Retype each entry. Leave every word as it is.
>>>
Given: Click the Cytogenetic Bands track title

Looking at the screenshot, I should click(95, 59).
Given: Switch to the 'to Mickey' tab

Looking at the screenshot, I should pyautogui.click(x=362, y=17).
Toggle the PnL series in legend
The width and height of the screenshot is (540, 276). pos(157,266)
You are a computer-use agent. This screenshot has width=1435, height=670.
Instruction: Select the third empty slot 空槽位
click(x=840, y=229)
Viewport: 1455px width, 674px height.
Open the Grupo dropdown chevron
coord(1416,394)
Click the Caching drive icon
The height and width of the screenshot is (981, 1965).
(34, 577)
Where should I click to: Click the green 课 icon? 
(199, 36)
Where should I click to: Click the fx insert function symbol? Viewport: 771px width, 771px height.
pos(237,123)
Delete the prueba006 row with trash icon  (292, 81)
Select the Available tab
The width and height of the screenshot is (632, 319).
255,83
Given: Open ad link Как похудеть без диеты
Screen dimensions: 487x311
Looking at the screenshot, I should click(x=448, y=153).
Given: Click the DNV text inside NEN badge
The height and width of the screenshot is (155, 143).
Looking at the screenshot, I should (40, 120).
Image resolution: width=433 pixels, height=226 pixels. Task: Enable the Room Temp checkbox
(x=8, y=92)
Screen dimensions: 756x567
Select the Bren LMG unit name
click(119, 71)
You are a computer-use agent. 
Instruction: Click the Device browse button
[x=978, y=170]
<<<
▶ **Solution for this task**
Given: Click the Cytogenetic Bands track title

Looking at the screenshot, I should click(95, 59).
Given: Switch to the 'to Mickey' tab

Looking at the screenshot, I should pyautogui.click(x=362, y=17).
Toggle the PnL series in legend
The width and height of the screenshot is (540, 276). pos(157,266)
You are a computer-use agent. This screenshot has width=1435, height=670.
Instruction: Select the third empty slot 空槽位
click(x=840, y=229)
Viewport: 1455px width, 674px height.
Open the Grupo dropdown chevron
coord(1416,394)
Click the Caching drive icon
The height and width of the screenshot is (981, 1965).
(34, 577)
Where should I click to: Click the green 课 icon? 
(199, 36)
Where should I click to: Click the fx insert function symbol? Viewport: 771px width, 771px height.
pos(237,123)
Delete the prueba006 row with trash icon  (292, 81)
Select the Available tab
The width and height of the screenshot is (632, 319).
255,83
Given: Open ad link Как похудеть без диеты
Screen dimensions: 487x311
Looking at the screenshot, I should click(x=448, y=153).
Given: Click the DNV text inside NEN badge
The height and width of the screenshot is (155, 143).
Looking at the screenshot, I should (40, 120).
Image resolution: width=433 pixels, height=226 pixels. Task: Enable the Room Temp checkbox
(x=8, y=92)
Screen dimensions: 756x567
Select the Bren LMG unit name
click(119, 71)
You are a computer-use agent. 
Instruction: Click the Device browse button
[x=978, y=170]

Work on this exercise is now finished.